* TASK DESCRIPTION *
Reproduce everything from the start of the records below down to the line containing "The width and", with "GUI agent" swapped for "desktop agent" and nothing else altered.
─── ENTRIES SUPPLIED
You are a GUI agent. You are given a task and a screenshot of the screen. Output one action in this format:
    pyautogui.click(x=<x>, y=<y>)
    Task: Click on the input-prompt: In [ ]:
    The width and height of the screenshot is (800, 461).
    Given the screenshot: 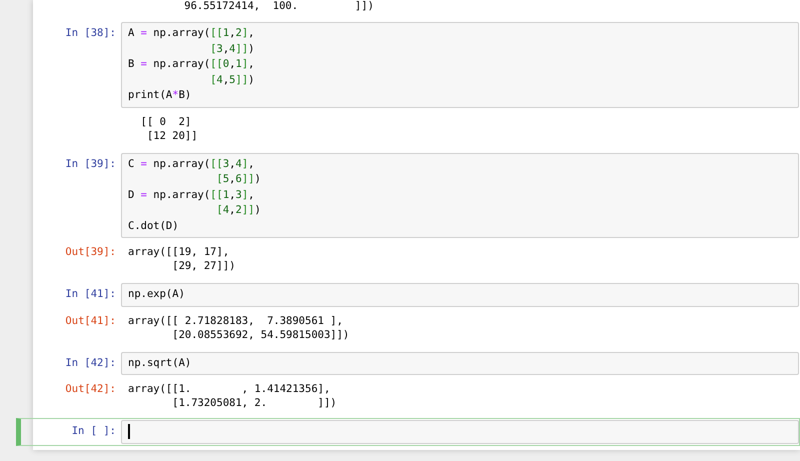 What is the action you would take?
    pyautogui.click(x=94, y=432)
──────
* TASK SOLUTION *
You are a desktop agent. You are given a task and a screenshot of the screen. Output one action in this format:
    pyautogui.click(x=<x>, y=<y>)
    Task: Click on the input-prompt: In [ ]:
    The width and height of the screenshot is (800, 461).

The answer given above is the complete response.